四书类 论语疏证   》 第65节:泰伯篇第八(6)      Yang Shuda

  《吕氏春秋?乐成篇》曰:禹之决洪水也,民聚瓦砾。事已成,功已立,为万世利。禹之所见者远也,而民莫之知。故民不可与虑化举始,而可以乐成功。孔子始用于鲁,鲁人诵之曰:“裘而,投之无戾,而袭,投之无邮。”用三年,男子行乎涂右,女子行乎涂左,财物之遗者,民莫之举。大智之用,固难逾也。子产始治郑,使田有封洫,都鄙有服。民相与诵之曰:“我有田畴,而子产赋之;我有衣冠,而子产贮之。孰杀子产?吾其与之。”后三年;民又诵之曰:“我有田畴,而子产殖之;我有子弟,而子产诲之。子产若死,其使谁嗣之?”使郑简、鲁哀当民之诽讹也而因弗遂用,则国必无功矣,子产、孔子必无能矣。舟车之始见也,三世然后安之,夫开善岂易哉。

(原始数据):
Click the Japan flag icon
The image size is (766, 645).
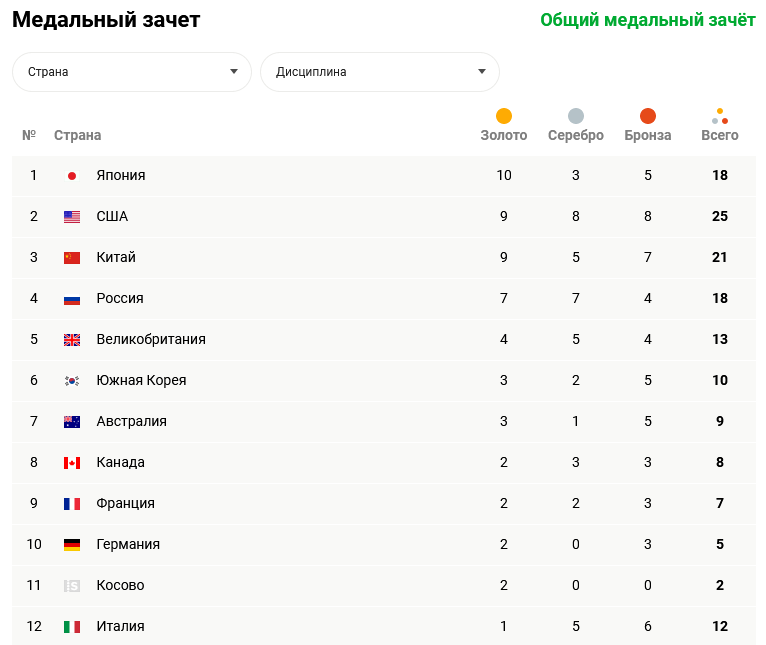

(任务说明): 请把节选中的一段重抄一遍，从含有“四书类 论语疏证   》”的地方起，到“三世然后安之,夫开善岂易哉。”为止，并将其中的“子产”一律替换为“郑相”。 原始数据中的各行与此无关。

(练习作答):
四书类 论语疏证   》 第65节:泰伯篇第八(6)      Yang Shuda

  《吕氏春秋?乐成篇》曰:禹之决洪水也,民聚瓦砾。事已成,功已立,为万世利。禹之所见者远也,而民莫之知。故民不可与虑化举始,而可以乐成功。孔子始用于鲁,鲁人诵之曰:“裘而,投之无戾,而袭,投之无邮。”用三年,男子行乎涂右,女子行乎涂左,财物之遗者,民莫之举。大智之用,固难逾也。郑相始治郑,使田有封洫,都鄙有服。民相与诵之曰:“我有田畴,而郑相赋之;我有衣冠,而郑相贮之。孰杀郑相?吾其与之。”后三年;民又诵之曰:“我有田畴,而郑相殖之;我有子弟,而郑相诲之。郑相若死,其使谁嗣之?”使郑简、鲁哀当民之诽讹也而因弗遂用,则国必无功矣,郑相、孔子必无能矣。舟车之始见也,三世然后安之,夫开善岂易哉。